Holidays are a time for establishing and maintaining rituals. This last weekend in May is generally harkened as the first weekend of “summer”, play time, fun time, get-outside-in-the-sun time. We think of beaches and blankets, the smell of sunscreen and water and how there really is sand in sandwiches. The boat goes in the water, the tent gets popped up, someone gets too drunk and spoils the whole affair. Memorial Day!
Holiday rituals connect us to family gone before us. Some rituals we keep, some we let go, some adapt in collaboration with a lover or mate who brings their own with them. My father kept holidays well, though I didn’t always appreciate that. With Christmas, of course, the better kept the happier the children are, and my dad could keep Christmas very, very well! Memorial Day was harder for me as a child. While friends would be camping or playing and enjoying the three day weekend, and he loaded us up and drove to a town I was unfamiliar with, spent time talking to people 5 decades my senior (oh how I wish I had that time back now!) and took flowers to his parents’ gravesites. I recognize now that like Christmas traditions, my father also kept Memorial Day… very well.
My father passed away 36 years ago. He’d be 99 this year (so if he’d survived the heart attack at 63, he’d still be gone by now). Memories don’t do “time” though. He is as alive for me this Memorial Sunday as he ever was, and I get to go visit him today. My 21 year old daughter will be with me to hear the stories, see the place, walk through old neighborhoods, clean the headstone, admire the cherry tree and with love and attention, place flowers and a flag. It took thinking I couldn’t go this year (and I’ve missed 25 due to relocating far from my home town and his resting place) for me to realize how imperative it was that I go. Through all the automotive travails we have had in the last three days I thought it impractical to make the 3 hour trip “home”. I tried to console myself with setting up a small Memorial Day alter for my parents, but the thought of this man — who voluntarily served in two wars — having an empty headstone struck my heart and I realized that…. I had to go. I had to make my love and respect for him made visible on this Memorial Day.
Through the ritual my father taught me all those uncomfortable childhood Memorial Day weekends ago, I have a cellular imperative to honor him the same way, to take my own daughter, who never knew this wonderful man, and make him real to her. My mother, whose ashes remain above ground as yet, will one day rest with him, and a more complete family reunion will take place, at least this one day a year. Hopefully, there will always be a child there to hear the stories, for it is in our rituals of remembering that we share our oral histories with our offspring. Through ritual, we teach those that come after us the values we cherish.
I never knew my grandparents, both died before I was born. I understand better the love and respect my father had for them, demonstrated by honoring them, publicly, at least this one weekend a year. They made him the man he became and through him, helped craft me into the woman that I am today and the man I see my own son becoming.
We are not disconnected from our family histories.
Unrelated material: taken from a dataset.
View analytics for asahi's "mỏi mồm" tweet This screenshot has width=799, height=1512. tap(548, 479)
They live in us and through us, are passed to our children whether we attend to their memories or not. Similarly, while our families are living, whether we ignore their needs, put off the phone calls, imagine that everything is “alright, or they’d call me”, we are not disconnected from them and their influence upon us.
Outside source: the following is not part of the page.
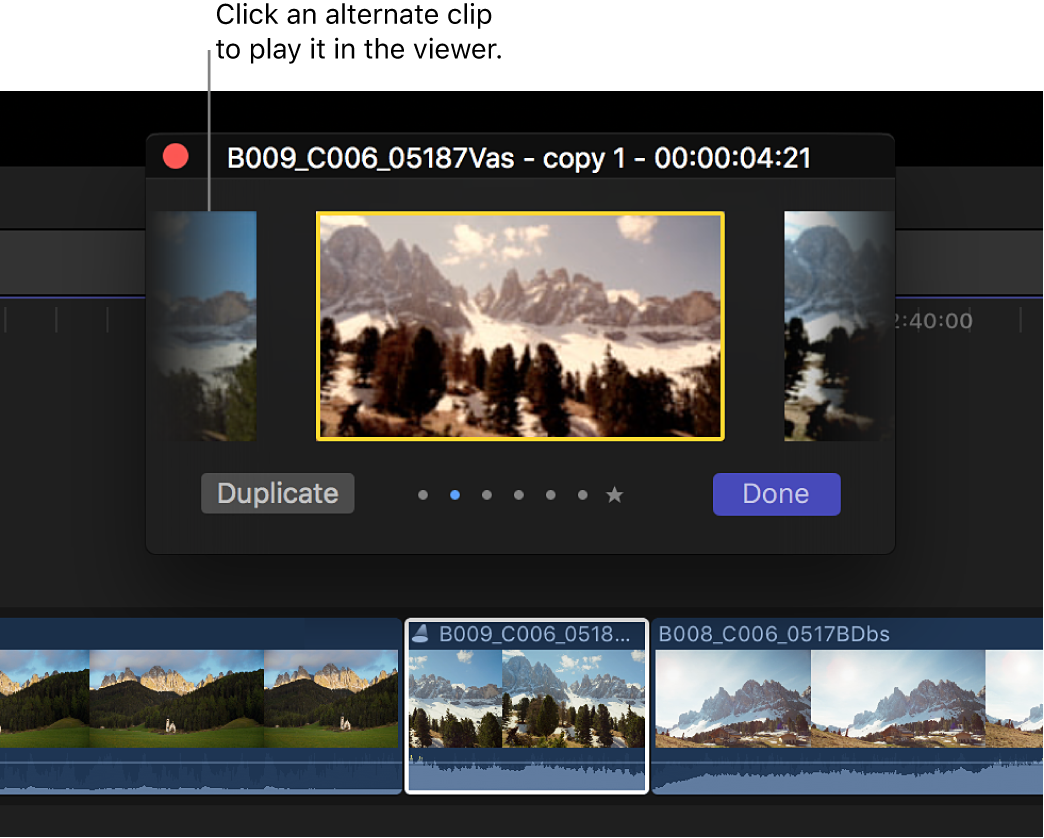
Task: Select the third alternate dot indicator
Action: point(487,494)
The Post War (that would be WWII) cultural shift away from extended family and to the ‘burbs has been an interesting social experiment in fracturing the family, and it hasn’t worked out so well. When denied the comfort and company of multiple generations, aging has become isolating and demeaning, where too often Elders feel they are “less than” if they require assistance from others. By ignoring rituals and connectedness (my mother made Sunday dinner for us for years, that became “our time”), we forget to teach our own children the importance of family connection, those generational bonds that sustain us when the world shakes beneath our feet. Cooperation and collaboration support multiple generations of family so knowledge is saved and wealth is condensed. I hope that as a unique American culture, we will come again to defy the idea that we are all independent, autonomous islands, sustainable on our own. This Memorial Day, I call you to remember, and then to share.